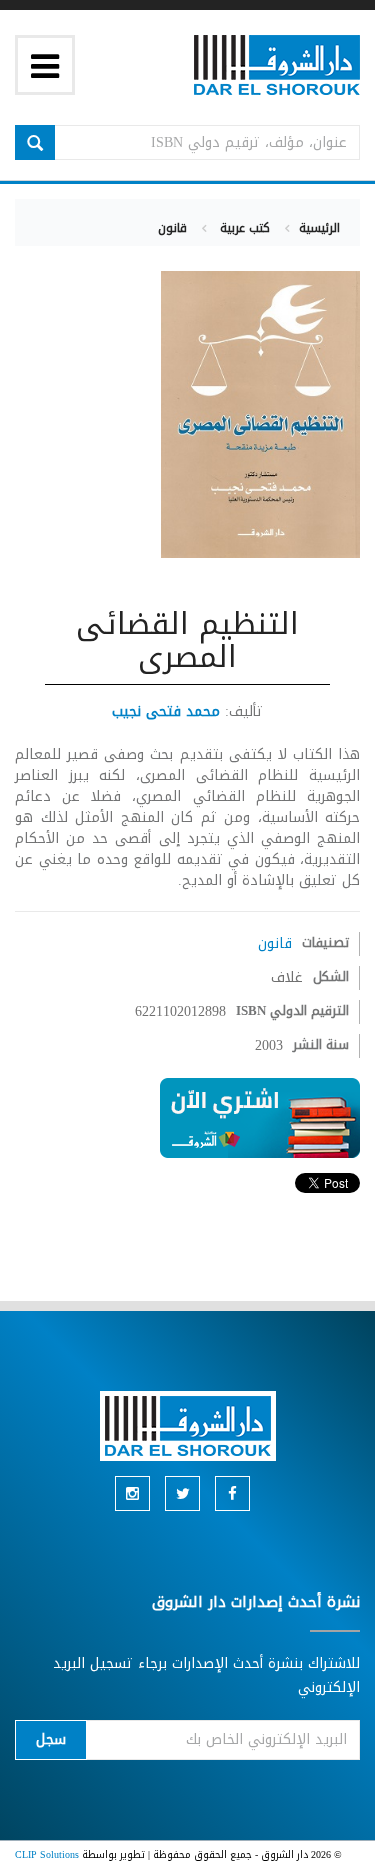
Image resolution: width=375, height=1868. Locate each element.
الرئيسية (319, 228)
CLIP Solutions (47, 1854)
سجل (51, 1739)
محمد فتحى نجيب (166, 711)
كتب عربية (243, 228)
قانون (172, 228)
____
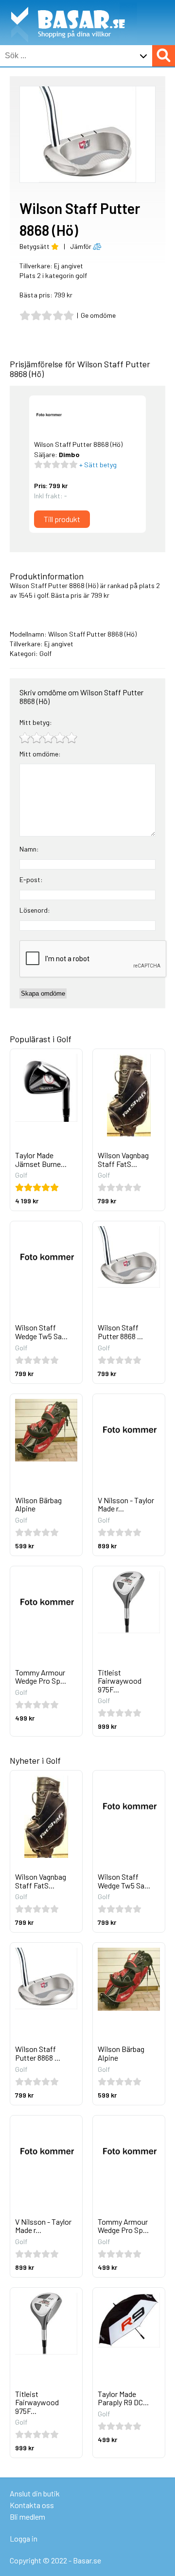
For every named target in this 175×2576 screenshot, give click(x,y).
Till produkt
____
* Work task: Retype word for word everything in the listing above from the line that holds "For every named" down to the line that holds "Till produkt". Keep both end lines and leave out the rest.

* Output for this exercise:
For every named target in this 175×2576 screenshot, give click(x,y).
Till produkt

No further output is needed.